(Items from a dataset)
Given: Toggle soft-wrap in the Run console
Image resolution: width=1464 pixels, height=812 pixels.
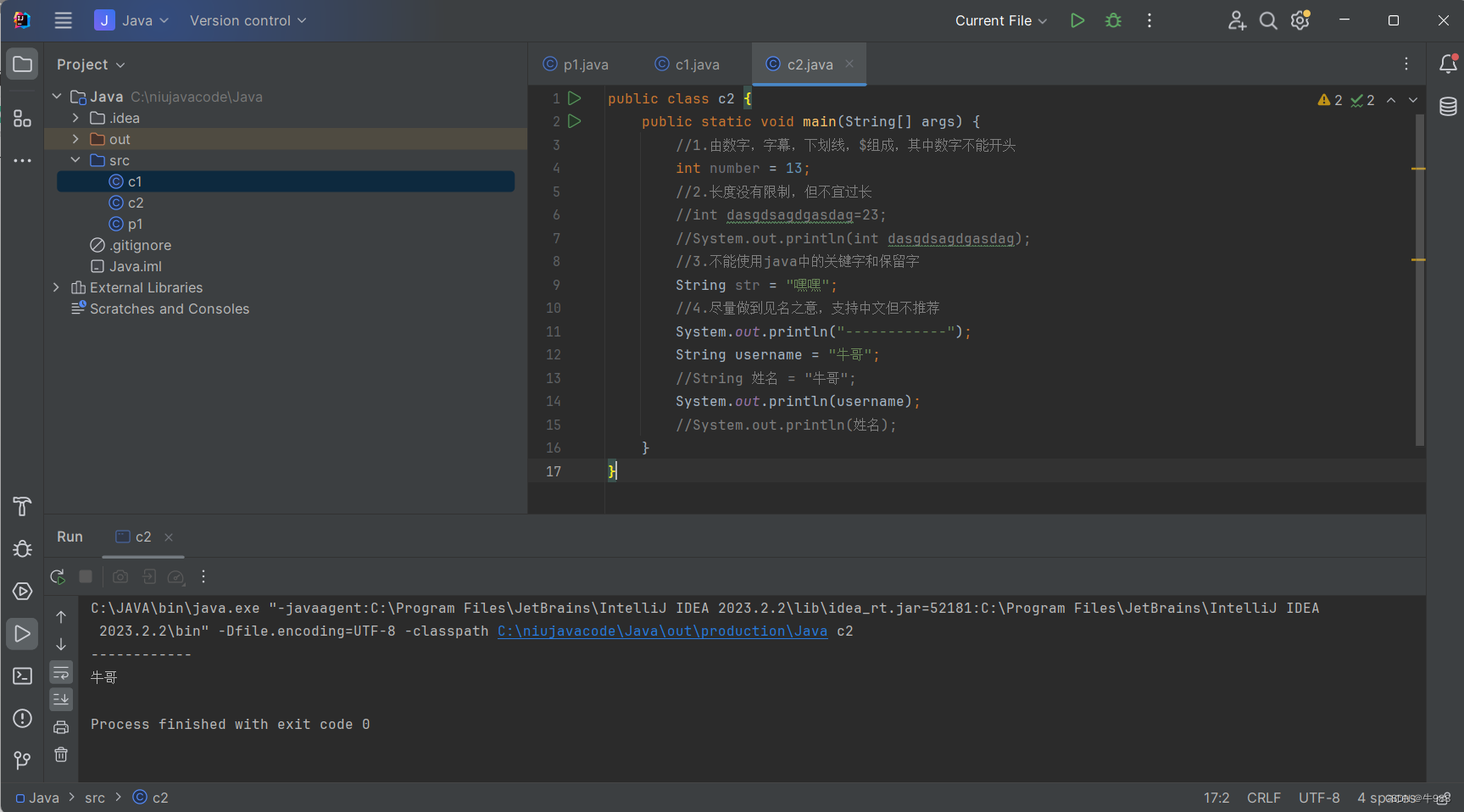Looking at the screenshot, I should pyautogui.click(x=60, y=672).
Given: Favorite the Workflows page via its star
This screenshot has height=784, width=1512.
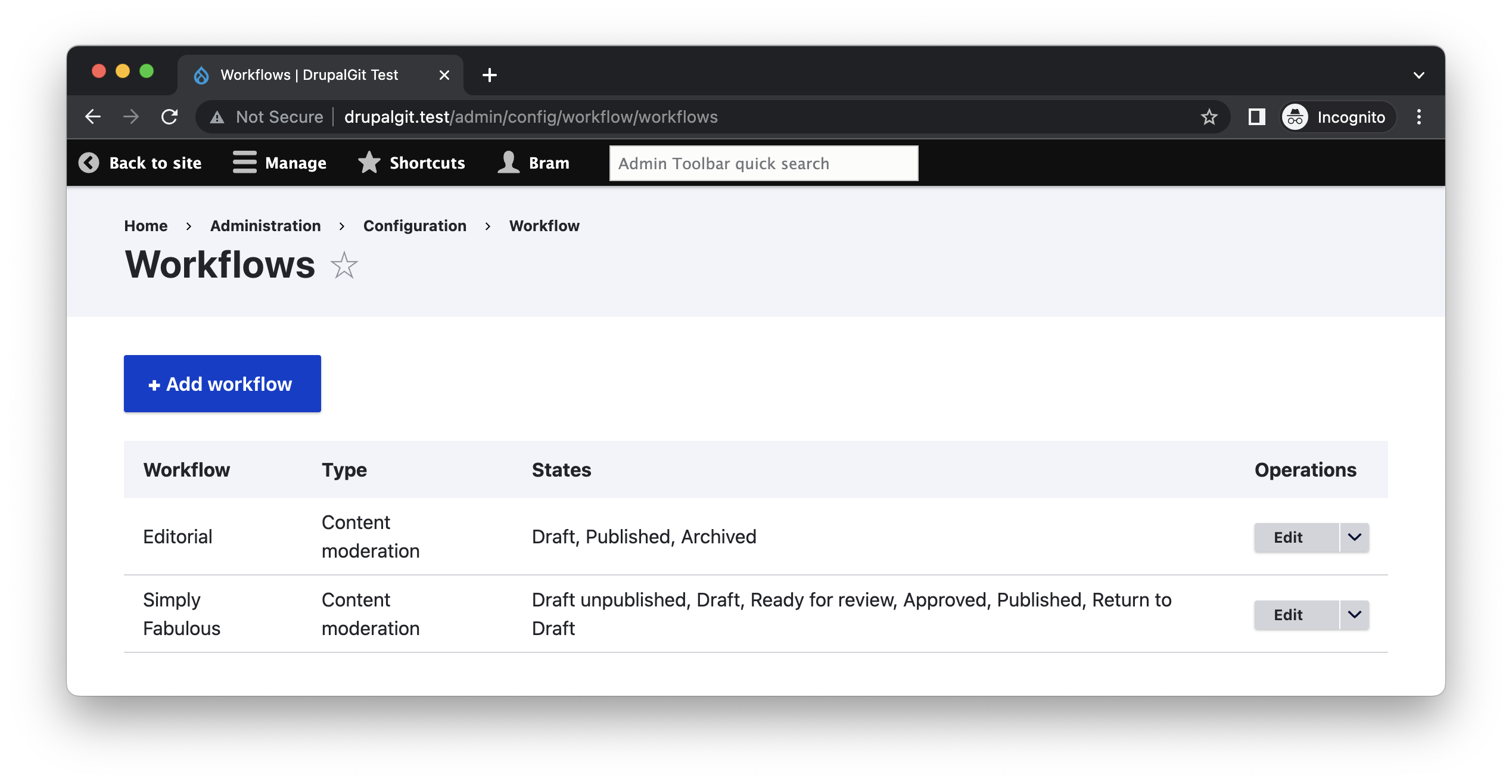Looking at the screenshot, I should [344, 265].
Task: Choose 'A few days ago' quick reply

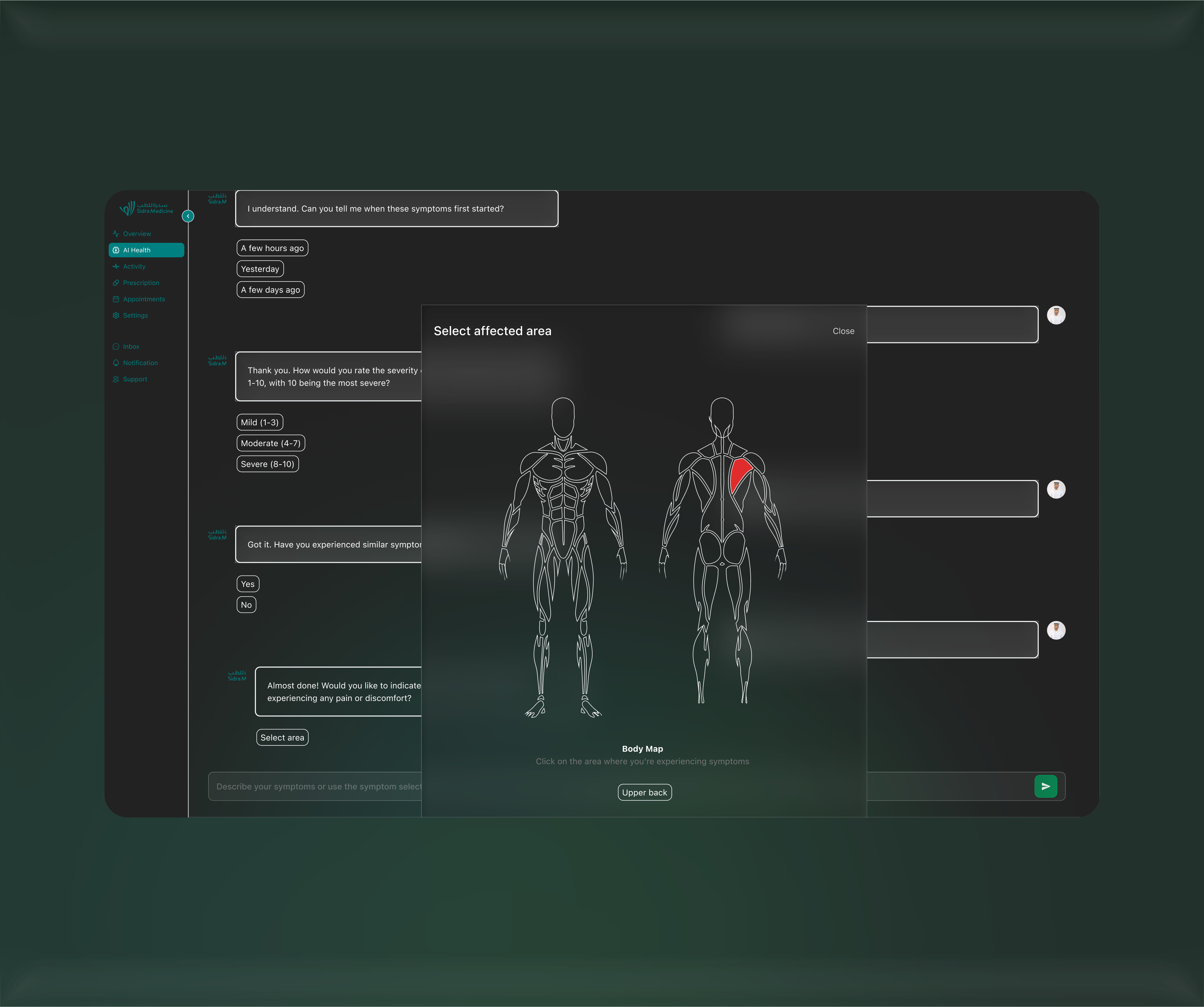Action: click(x=270, y=289)
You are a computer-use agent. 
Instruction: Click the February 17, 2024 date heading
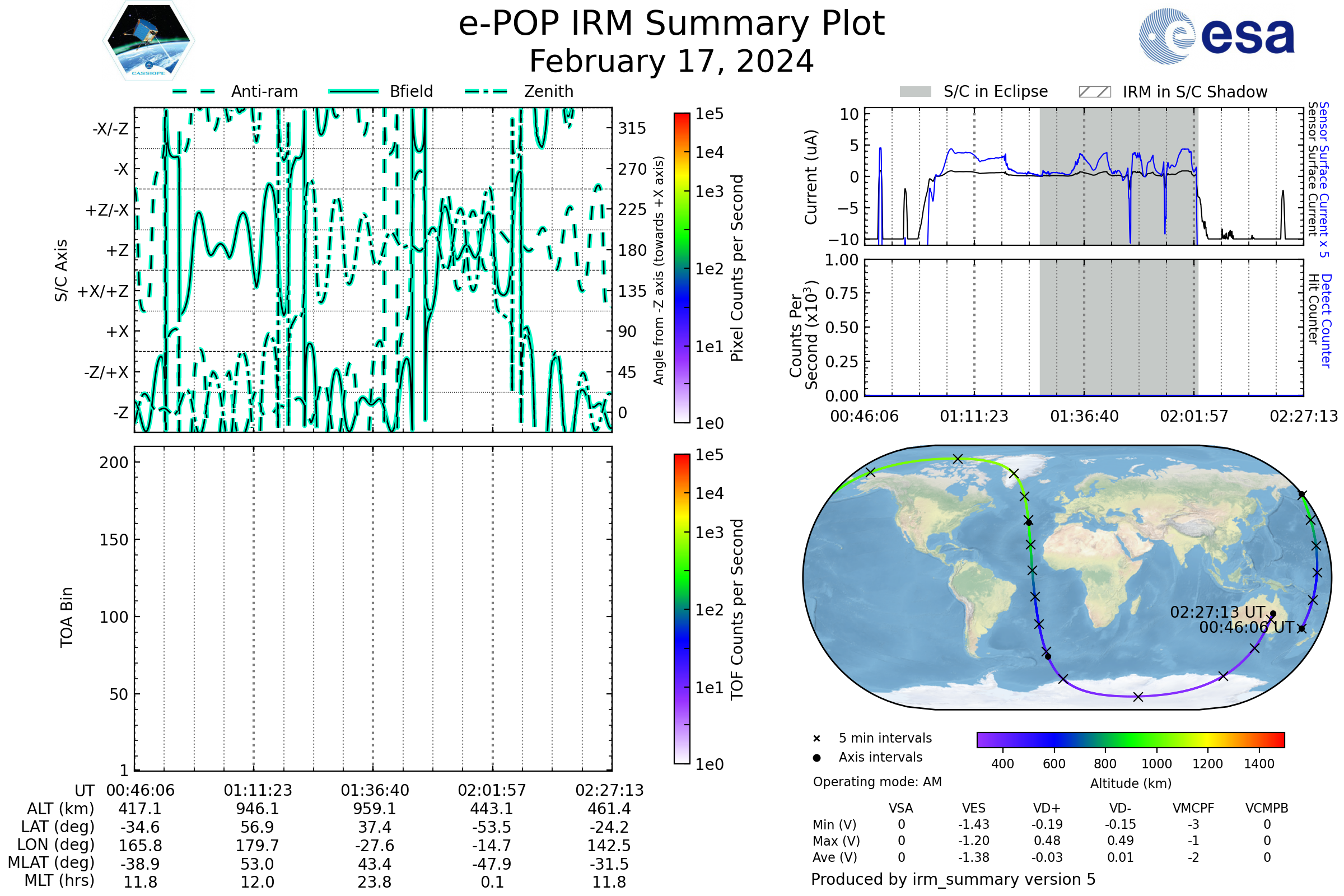pyautogui.click(x=671, y=61)

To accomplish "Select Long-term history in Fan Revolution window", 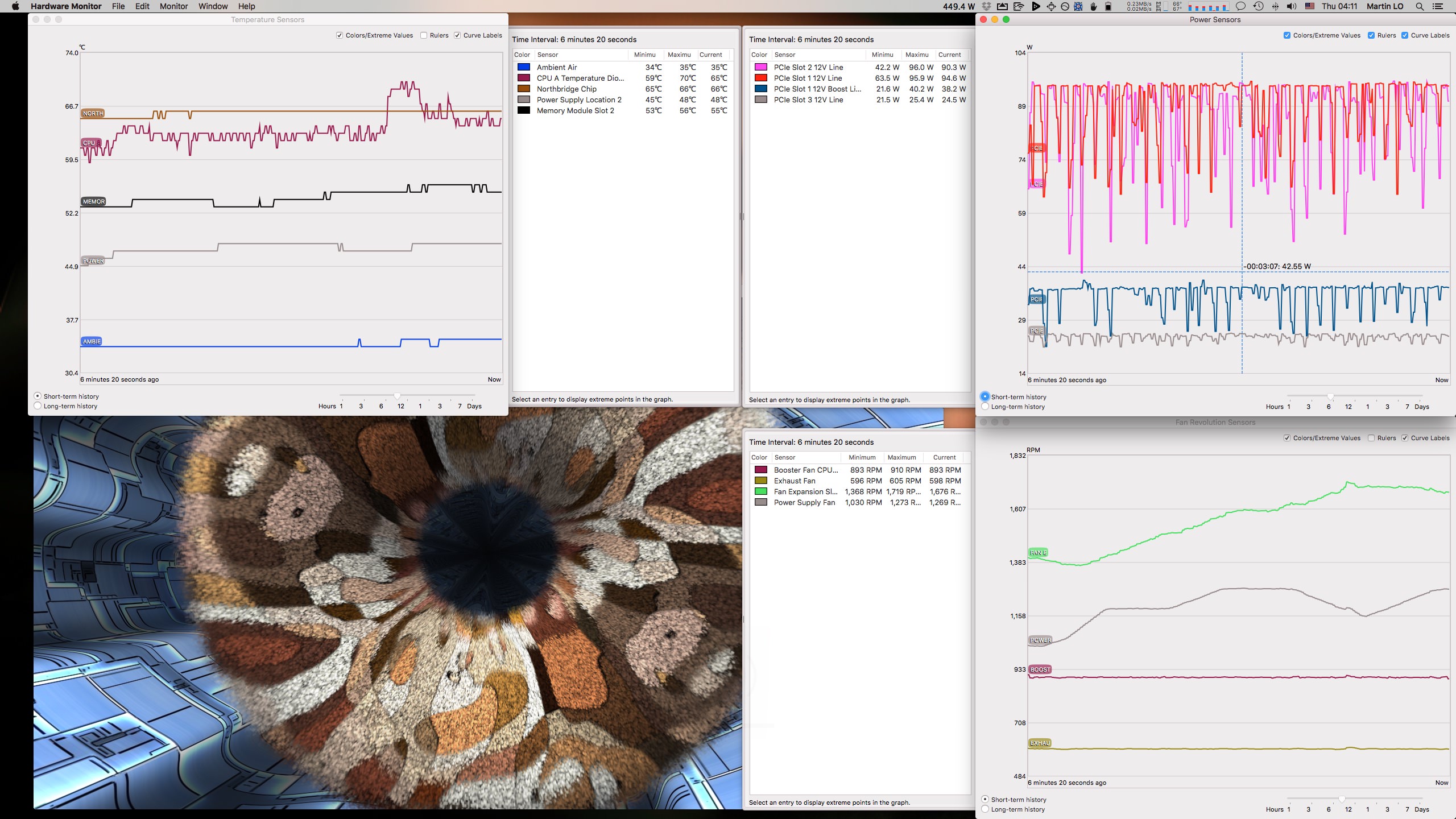I will [985, 809].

REQUIRED ACTION » Before answering, count every line of the records that contains "Given"; the answer is that number and nothing more.

SOLUTION TO THE EXERCISE » 2